Along with the public charge updates, panelists said the government will consider the applicants’ full profile. According to Advocacy Director of UndocuBlack Network, Patrice Lawrence, age, socio-economic status, and education are considered into whether or not the government will reject applicants applying for legal status.
Applicants between the ages of 18 and 60 are less vulnerable to the proposed public charge changes. Also, a favorable DHS profile would mean residents are 250% above the poverty line, which means a household of four would need to earn more than $62,000 to meet the threshold.

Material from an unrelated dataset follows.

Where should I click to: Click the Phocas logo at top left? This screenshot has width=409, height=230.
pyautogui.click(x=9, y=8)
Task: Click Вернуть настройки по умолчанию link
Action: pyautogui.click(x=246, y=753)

More than 15 percent of residents in congressional district 9 fall beneath the U.S. poverty line, and median household income is just above $57,000 according to census data estimate for 2017. “Not many of us make that much money,” Lawrence said.
Panelists advised applicants to keep and continue to apply for government benefits and post their comments against speaking out against the proposal. Here’s why.
It’s a long and tedious road to change the public charge rule. So far, the government has received over 100,000 comments during the two months of the public comment period. DHS is required to review and respond to every comment, a process that could take months. Even after that, immigration lawyers are prepared to challenge the public comment process on behalf of individuals that did not receive a response to their specific question. The “stall-tactic,” which could include a lawsuit could last longer than the administration who presented the proposal said Chris Keely, director of New York Health and Hospitals.
Panelists also warned against the dangers of getting help from bad actors who prey on those desperate for immigration help. The advice: 1. Make sure to get people’s first and last names of those who claim they are legal service providers. 2. Use New York City services here to find an attorney here.
“Not only are our folks being challenged by their own government, but there are those in our community who seek to exploit the anxiety that many are under and provide false services int he hopes of gaming the system,” said Clarke.